▶ [READING TEXT]
---

Thursday, August 12, 2021 - The Sallisaw Board of Commissioners unanimously approved a new sign ordinance at their regular monthly meeting Monday.
The ordinance is intended to regulate rules for citizens who post signs in Sallisaw city limits. “A lot of (the new policy) is simple, common-sense guidance,” City Manager Keith Skelton said. Basically, he noted, residents cannot put up any signs that interfere with traffic flow or limit visibility for drivers.
“The big thing to remember (about the ordinance) is that we have to keep the roadway clear,” Sallisaw Mayor Ernie Martens said. Generally, the right-of-way is about 12 feet off the edge of the road on a curbed street, while on uncurbed roads, that distance is 13 feet.
Commissioner Josh Bailey raised concerns about real estate signs or other signs on personal property. Skelton said that in those cases, as long as the sign isn't sexually oriented or advertising medical marijuana and if the sign doesn't interfere with traffic or the right-of-way, “you should be OK,” Skelton said.
Once posted, signs should be removed as soon as possible, Skelton said. Political signs must be removed within 14 days of the election. Skelton also said residents will not be required to get permits for political or garage sale signs placed on personal property as long as the property owners grant permission to post the signs and as long as the right-of-way is respected. Portable signs, including wind sock signs, are also allowed, as long as the same conditions are met. Nonprofit businesses are exempt from the measure, Skelton said, including churches holding garage sales or other similar situations.
Signs for transient merchants, those who come to Sallisaw to sell their products for only a few days at a time, was also on the commissioners' agenda. The key issue, Skelton said, is to make sure those itinerant businesses file the proper paperwork to ensure sales taxes they earn are returned to city coffers.
The council also approved the addition of a mass communication system that will allow city staff to inform utility customers of upcoming bill due dates, planned outages, cut-off notices and more. The measure passed on a unanimous vote. Customers will have the right to opt out of using the system if they wish, Skelton said.
Commissioners also approved new rules for medical marijuana dispensaries in city limits. Skelton said city staff had reviewed state laws, Sallisaw laws and checked with other Sooner State municipalities to revamp the city's existing rules. Skelton said he discovered a “loophole” in the statutes because state law only considers retail medical marijuana businesses. The city's rule revisions include regulation for grow facilities, processing sites, distributors and storage facilities as well as retail sites. Skelton said existing medical marijuana production sites will not be affected by the new rules. Those facilities can still apply annually for the necessary permits.
The amended ordinance would prohibit marijuana growing, processing, distribution, wholesale or storage facilities from being licensed within the city's municipal boundaries as of August 10. The amended ordinance would not apply to retail marijuana businesses such as dispensaries. Marijuana establishment permits will not be granted for the downtown area.
The amended ordinance will not apply to established grow operations or those already in the application process, Skelton said.
A second marijuana related ordinance was also amended. The amendment allows the city to revoke or suspend city licenses if the state issued license has been revoked or suspended.
The commissioners also approved an engineering contract with Neel, Harvel and Associates in the amount of $38,700, for services relating to improvements on the city's sanitary sewer system. The panel also approved a final change order for improvements at the airport fuel farm. Skelton said that project is now complete.
Skelton discussed COVID-19 cases among city staff. He said five people have tested positive in just the past few days, which has forced additional staff members to go into quarantine. “If this continues,” he said, “we will probably reinstate safety protocols.” Skelton said about 30 percent of the city staff is currently vaccinated. He urged city employees to do their research and seriously consider getting the shot. “The only way to stop it,” he said, “is to wear masks and vaccinate.”

---

(Stored data entries)
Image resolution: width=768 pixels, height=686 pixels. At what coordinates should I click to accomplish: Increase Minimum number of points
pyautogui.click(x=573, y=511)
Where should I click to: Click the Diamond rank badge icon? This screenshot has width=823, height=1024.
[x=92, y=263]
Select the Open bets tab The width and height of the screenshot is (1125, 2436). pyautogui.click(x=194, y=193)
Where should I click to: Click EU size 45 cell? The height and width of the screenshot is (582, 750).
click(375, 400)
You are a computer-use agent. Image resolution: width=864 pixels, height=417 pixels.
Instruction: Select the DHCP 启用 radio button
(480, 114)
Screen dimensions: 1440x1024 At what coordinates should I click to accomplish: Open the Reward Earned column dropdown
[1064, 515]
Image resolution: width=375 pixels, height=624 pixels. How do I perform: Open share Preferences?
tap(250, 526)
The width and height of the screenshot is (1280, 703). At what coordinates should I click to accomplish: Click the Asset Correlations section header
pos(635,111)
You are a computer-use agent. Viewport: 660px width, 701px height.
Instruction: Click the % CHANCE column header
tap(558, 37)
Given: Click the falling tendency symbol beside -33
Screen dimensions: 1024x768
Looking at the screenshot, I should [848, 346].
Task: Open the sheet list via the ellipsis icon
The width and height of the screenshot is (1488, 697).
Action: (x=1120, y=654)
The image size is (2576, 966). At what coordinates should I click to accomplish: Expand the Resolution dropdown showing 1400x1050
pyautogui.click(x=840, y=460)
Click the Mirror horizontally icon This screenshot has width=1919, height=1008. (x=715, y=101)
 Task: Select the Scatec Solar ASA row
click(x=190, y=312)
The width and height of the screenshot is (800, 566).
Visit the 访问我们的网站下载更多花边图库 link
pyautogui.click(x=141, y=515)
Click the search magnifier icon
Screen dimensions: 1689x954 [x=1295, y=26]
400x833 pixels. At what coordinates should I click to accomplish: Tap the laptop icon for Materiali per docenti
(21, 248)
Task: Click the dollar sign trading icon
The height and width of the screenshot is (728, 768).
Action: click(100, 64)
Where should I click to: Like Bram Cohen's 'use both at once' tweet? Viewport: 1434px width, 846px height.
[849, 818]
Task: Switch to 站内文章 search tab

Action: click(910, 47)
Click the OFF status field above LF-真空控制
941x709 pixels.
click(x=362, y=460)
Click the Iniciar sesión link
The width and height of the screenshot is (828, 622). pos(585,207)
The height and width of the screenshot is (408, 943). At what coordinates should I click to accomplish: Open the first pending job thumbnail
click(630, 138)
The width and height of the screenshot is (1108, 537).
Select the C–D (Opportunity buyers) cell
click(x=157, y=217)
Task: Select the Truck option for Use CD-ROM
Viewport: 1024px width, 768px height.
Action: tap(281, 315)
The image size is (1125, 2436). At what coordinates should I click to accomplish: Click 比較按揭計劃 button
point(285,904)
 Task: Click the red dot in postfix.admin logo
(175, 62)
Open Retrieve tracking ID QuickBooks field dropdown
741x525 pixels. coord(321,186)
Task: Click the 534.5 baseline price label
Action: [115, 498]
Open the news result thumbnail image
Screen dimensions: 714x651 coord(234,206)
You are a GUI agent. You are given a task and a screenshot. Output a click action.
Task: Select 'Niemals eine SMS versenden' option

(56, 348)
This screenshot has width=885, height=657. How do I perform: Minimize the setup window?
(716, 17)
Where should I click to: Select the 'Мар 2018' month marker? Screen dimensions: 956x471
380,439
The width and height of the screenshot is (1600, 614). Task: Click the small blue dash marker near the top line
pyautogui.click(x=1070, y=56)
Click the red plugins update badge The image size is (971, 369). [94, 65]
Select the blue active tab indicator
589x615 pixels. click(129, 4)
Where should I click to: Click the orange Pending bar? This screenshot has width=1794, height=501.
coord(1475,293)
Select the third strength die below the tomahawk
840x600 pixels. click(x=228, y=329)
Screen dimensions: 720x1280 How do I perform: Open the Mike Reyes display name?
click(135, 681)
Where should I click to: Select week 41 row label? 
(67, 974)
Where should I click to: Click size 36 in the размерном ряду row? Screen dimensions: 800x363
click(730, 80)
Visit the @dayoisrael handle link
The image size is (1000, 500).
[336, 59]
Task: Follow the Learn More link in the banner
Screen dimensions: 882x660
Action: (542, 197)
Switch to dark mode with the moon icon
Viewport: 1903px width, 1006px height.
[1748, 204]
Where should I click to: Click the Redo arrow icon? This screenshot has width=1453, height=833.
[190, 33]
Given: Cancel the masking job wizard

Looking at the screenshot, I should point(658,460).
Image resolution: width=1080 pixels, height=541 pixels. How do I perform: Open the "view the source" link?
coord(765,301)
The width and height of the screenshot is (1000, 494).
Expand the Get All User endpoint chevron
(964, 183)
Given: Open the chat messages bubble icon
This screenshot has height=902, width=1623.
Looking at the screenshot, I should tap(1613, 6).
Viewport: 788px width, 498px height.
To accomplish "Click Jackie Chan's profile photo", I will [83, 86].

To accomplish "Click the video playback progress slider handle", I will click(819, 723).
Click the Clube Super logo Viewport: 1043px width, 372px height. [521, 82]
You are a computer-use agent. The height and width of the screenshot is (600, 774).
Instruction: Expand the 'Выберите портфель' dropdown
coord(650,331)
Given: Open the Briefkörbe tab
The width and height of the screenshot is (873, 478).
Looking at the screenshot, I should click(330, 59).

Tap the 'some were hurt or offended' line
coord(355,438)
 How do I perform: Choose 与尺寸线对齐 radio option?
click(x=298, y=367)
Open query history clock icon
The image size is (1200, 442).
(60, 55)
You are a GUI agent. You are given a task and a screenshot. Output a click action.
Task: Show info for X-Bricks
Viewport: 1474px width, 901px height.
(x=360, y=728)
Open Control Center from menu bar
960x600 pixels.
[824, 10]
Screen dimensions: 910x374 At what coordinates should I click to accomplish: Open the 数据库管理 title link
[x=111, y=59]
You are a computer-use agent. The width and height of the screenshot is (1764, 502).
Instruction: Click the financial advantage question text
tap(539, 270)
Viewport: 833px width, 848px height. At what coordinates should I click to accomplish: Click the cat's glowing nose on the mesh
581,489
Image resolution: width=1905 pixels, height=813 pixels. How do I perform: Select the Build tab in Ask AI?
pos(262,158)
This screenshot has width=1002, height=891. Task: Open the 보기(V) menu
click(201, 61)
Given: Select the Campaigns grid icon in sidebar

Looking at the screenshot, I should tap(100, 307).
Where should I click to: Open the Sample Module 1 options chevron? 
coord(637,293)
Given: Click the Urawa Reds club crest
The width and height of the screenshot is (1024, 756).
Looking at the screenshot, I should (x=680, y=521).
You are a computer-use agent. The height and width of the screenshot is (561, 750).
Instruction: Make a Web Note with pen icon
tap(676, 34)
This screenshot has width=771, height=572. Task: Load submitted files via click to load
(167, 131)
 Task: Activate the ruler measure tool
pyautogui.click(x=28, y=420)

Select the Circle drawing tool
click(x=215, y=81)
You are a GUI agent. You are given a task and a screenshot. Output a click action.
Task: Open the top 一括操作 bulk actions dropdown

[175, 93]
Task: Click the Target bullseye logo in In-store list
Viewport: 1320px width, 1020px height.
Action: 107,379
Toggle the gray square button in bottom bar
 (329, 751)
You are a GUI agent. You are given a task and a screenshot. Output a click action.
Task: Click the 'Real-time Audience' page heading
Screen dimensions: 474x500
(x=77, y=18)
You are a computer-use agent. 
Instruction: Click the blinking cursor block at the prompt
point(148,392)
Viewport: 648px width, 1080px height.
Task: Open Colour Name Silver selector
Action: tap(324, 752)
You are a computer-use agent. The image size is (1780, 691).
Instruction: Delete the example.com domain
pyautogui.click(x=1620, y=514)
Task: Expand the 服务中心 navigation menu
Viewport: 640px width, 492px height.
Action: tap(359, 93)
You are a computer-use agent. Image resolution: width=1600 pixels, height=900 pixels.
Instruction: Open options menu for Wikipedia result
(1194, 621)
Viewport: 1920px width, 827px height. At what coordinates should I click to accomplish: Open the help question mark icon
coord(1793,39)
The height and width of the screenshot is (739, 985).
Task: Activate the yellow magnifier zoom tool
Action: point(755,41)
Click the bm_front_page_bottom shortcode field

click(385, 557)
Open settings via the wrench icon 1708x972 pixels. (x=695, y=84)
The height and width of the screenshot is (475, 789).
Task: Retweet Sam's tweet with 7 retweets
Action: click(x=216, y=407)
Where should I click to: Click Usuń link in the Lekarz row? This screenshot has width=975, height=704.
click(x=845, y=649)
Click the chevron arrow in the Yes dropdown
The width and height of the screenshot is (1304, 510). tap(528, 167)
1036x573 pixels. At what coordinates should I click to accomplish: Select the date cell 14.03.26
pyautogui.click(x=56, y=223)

---

▶ [EXERCISE AIM] Render the sentence "Political signs must be removed within 14 days of the election." from the article on the Sallisaw commissioners' meeting into Spanish.

▶ [RESULT OF THE TASK] Los letreros políticos deben retirarse dentro de los 14 días posteriores a la elección.